» WHAT YOU HAVE TO DO
Reproduce the material word for word, starting at the line that contains "has height=768, width=1024." and continuing through the end of the material. Leave the pictures out of your answer.

★ ★ ★ ★ ★

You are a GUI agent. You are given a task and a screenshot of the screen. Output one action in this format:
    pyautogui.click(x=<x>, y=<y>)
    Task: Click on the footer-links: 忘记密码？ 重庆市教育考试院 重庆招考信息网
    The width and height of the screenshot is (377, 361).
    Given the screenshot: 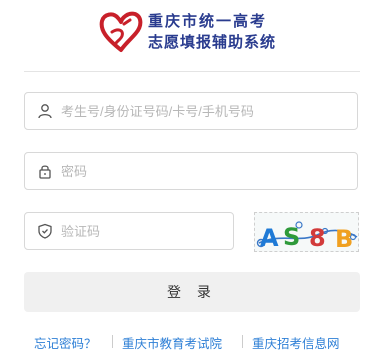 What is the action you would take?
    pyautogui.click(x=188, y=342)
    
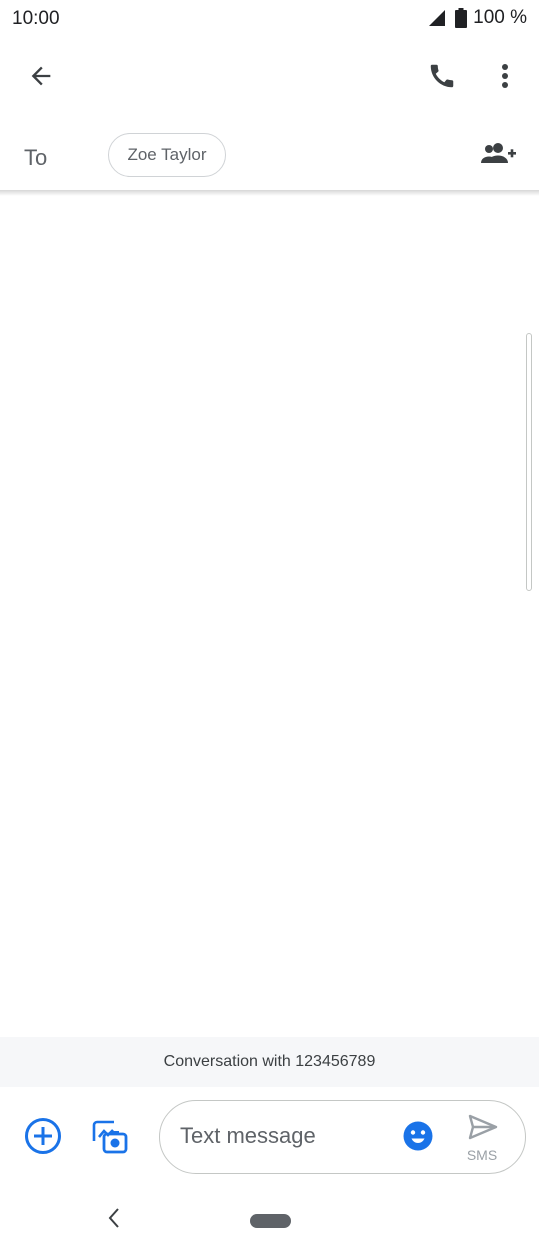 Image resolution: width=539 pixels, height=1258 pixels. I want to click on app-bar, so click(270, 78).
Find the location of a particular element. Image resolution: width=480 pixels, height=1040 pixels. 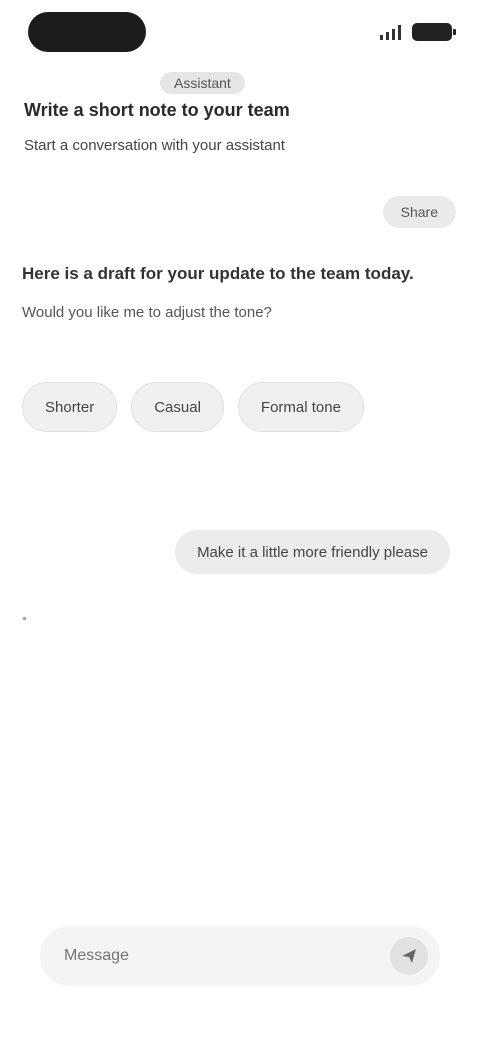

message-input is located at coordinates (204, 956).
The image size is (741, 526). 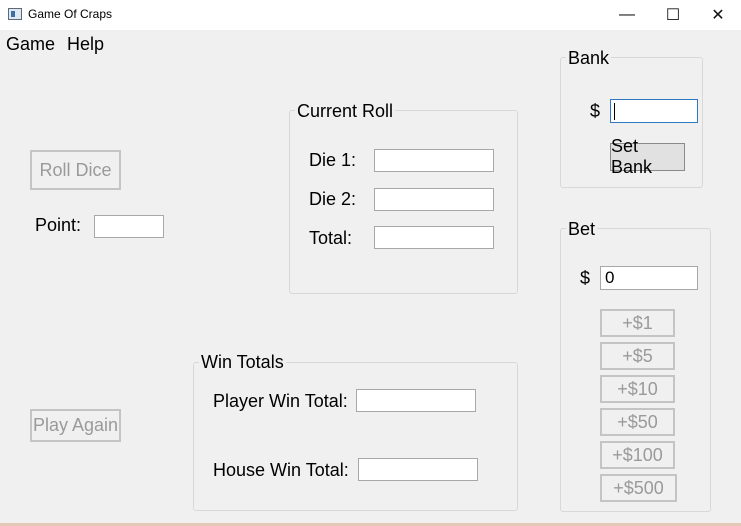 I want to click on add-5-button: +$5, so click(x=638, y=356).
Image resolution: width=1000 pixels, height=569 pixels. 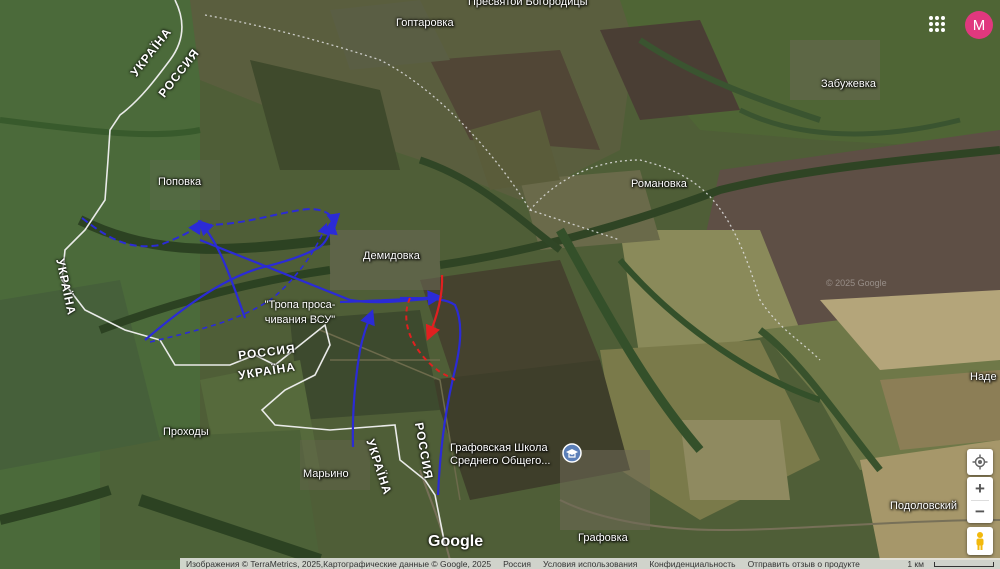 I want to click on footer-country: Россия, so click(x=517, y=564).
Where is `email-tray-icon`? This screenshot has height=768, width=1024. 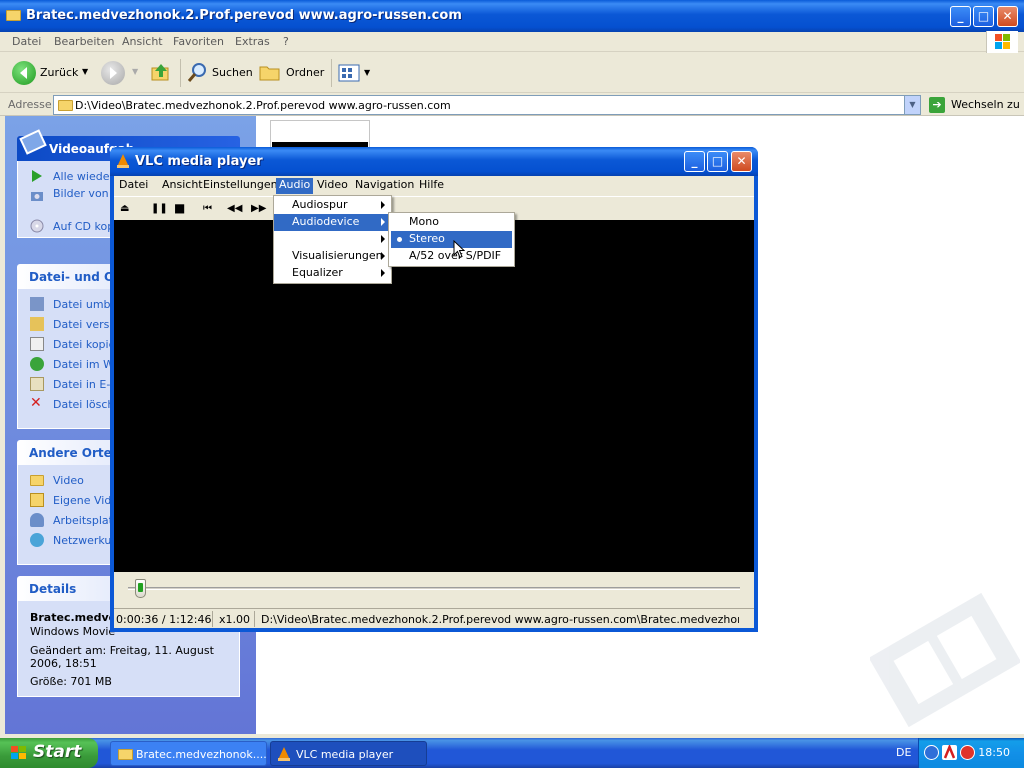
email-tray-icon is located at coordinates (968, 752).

★ ★ ★ ★ ★

» WRITTEN RESPONSE
Where is `email-tray-icon`? This screenshot has height=768, width=1024. 
email-tray-icon is located at coordinates (968, 752).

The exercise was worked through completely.